| ASSIGNED TASK |
The expected output is an exact copy of the lines from the one containing "Viewport: 1318px width, 896px height." through the final line of the entries below, with no images.

| RAW DATA |
=====

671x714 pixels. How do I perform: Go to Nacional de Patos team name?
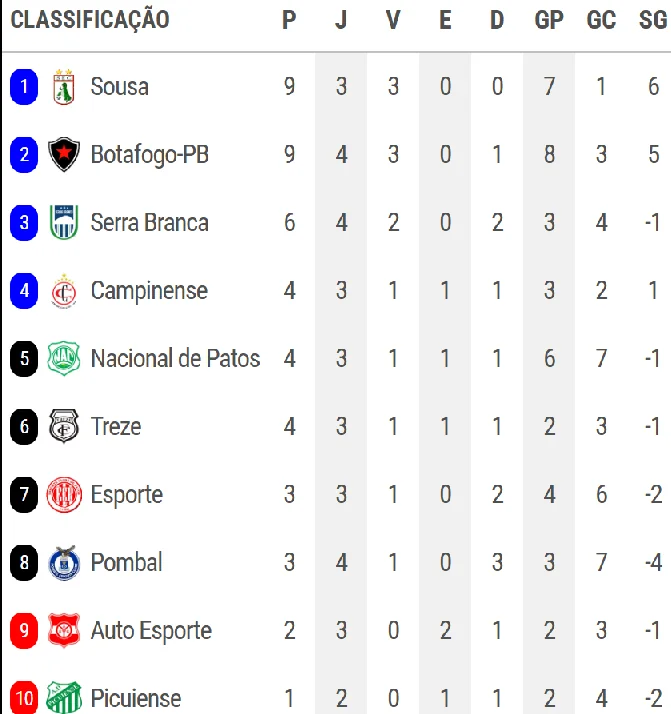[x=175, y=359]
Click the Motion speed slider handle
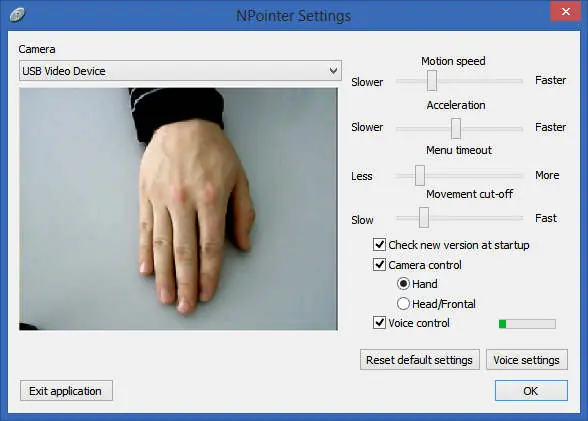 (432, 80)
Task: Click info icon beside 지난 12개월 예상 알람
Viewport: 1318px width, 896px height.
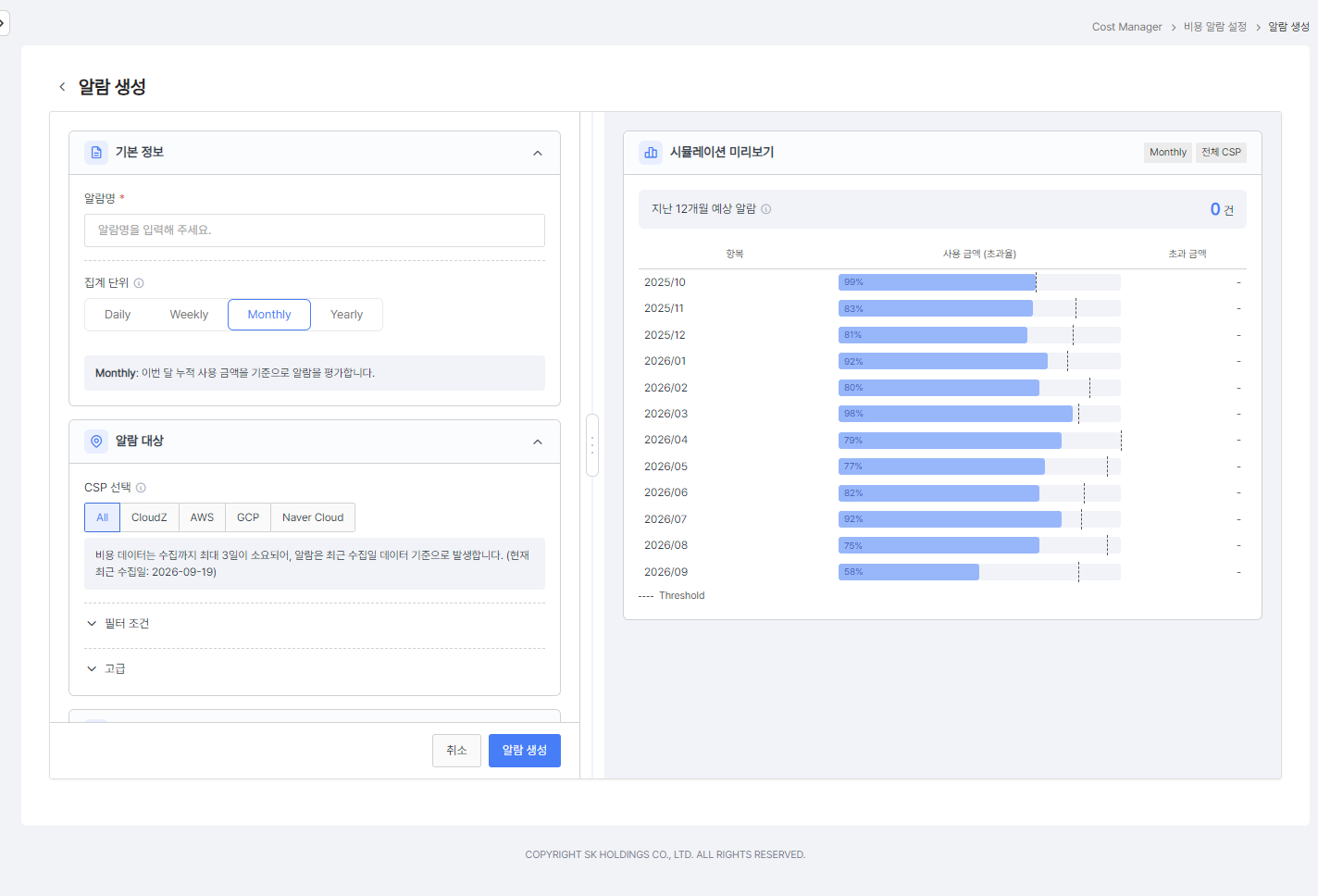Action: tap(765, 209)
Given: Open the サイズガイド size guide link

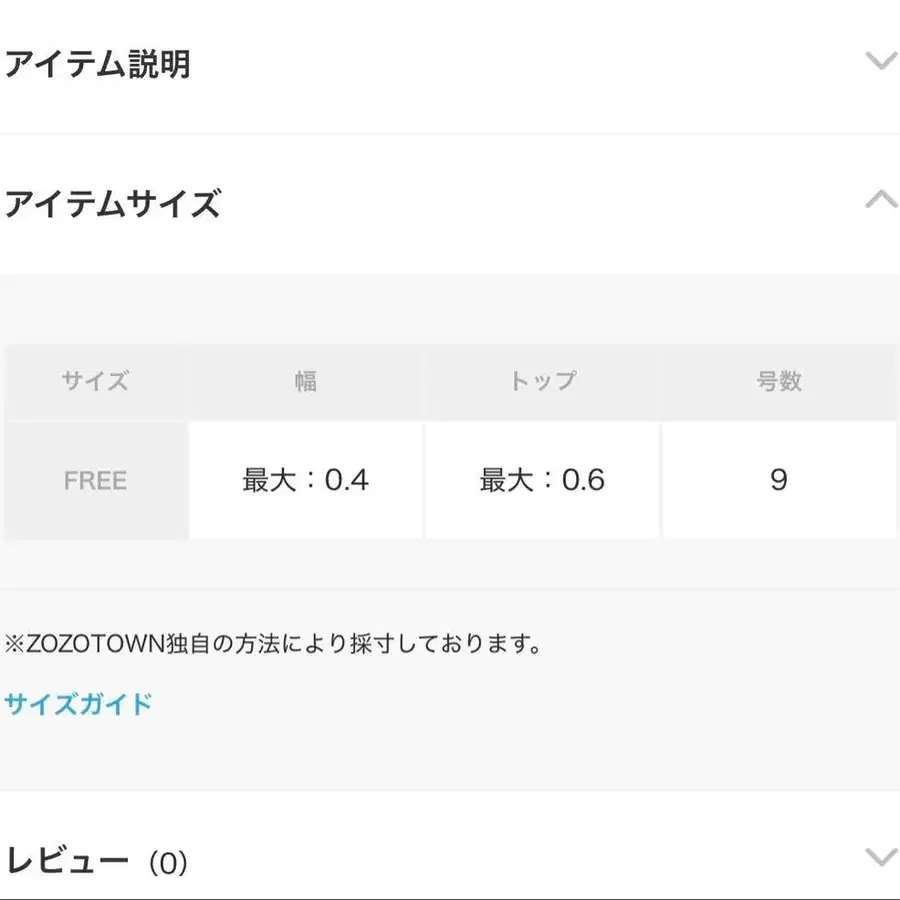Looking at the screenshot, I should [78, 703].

=====

| REPLY TO THE TASK |
Viewport: 1318px width, 896px height.
Action: tap(765, 209)
Given: Open the サイズガイド size guide link

Looking at the screenshot, I should [78, 703].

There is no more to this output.